I shrug his hands off my shoulders. "It's not that easy, Carter. I can't just forget about everything and go back to where we were when you left. We didn't talk anymore. Something went really wrong and we drifted apart. We have to change some things if we want to give us another chance."

"I want to," he interrupts me.

"We have to find ourselves before we have a chance, we have to change."

"I did," he says and looks into my eyes. "Africa changed me. For the better this time. I realized that to run away is no solution."

I want to believe him. "I changed, too you know? I'm back in med school … "

His face lights up and he looks honestly happy for me. "I … I didn't know that. It's a great decision. You'll do great as a doctor."

I smile at him. "And in a way I have to thank you for this. For the letter. For opening my eyes. It was the wake up call I needed. You leaving me the way you did, the letter … that helped me to finally make the changes I knew were necessary for a while now."

There's a moment of silence. We're on much better terms now, but there's still something I need to know. "What made you come back? What's different now?" I whisper.
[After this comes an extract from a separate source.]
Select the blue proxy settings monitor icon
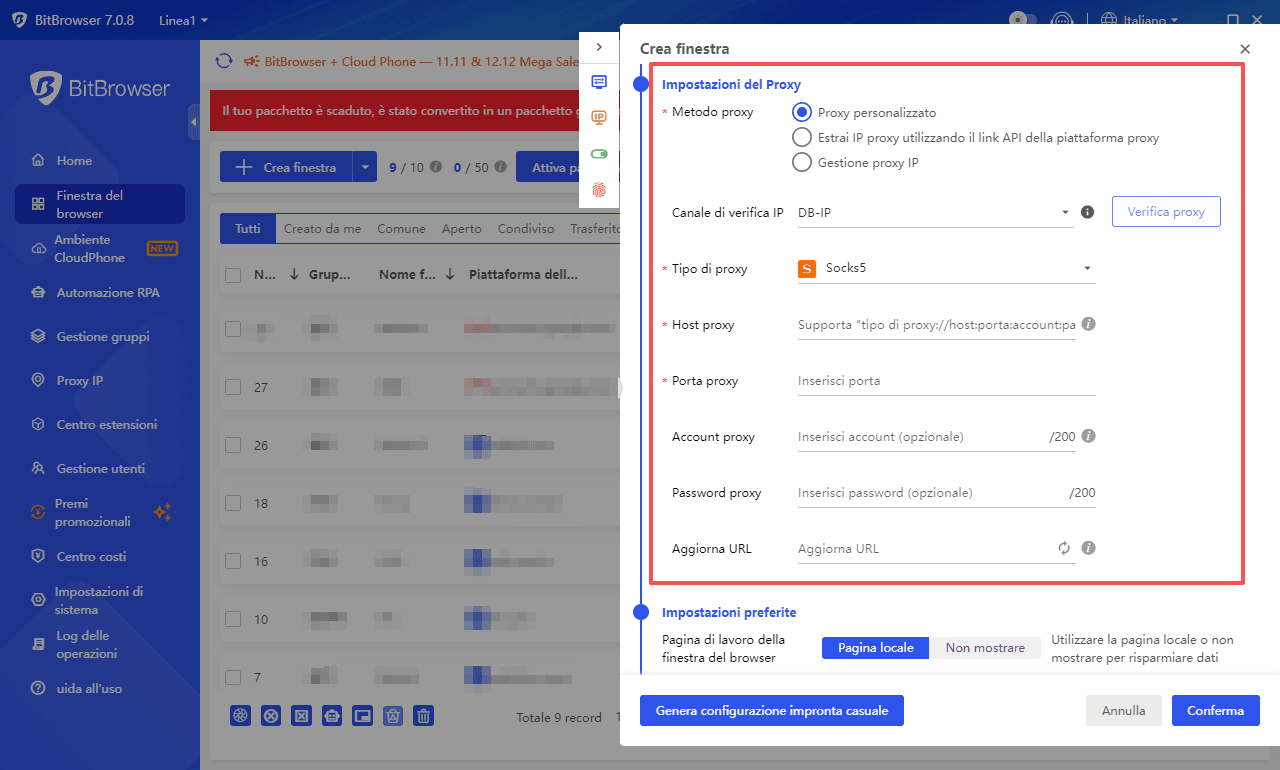1280x770 pixels. [599, 82]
"I realized how much I've missed you and … that I love you," he says as he suddenly leans down to kiss my lips gently.

I want to pull away from him but it feels too good and I can feel he means it. Though he seems to have the same doubts.

"I'm sorry," he says as he pulls back quickly. "I shouldn't have done that. I know we need time," he adds, looking guilty.

"It's okay," I say, hesitating to answer him. We're surely not where we need to be yet, but in the end I can't not say it. "I love you, too," I whisper as he pulls me into his arms.

Maybe we were both lost – but I think now we're on the right way to be found soon.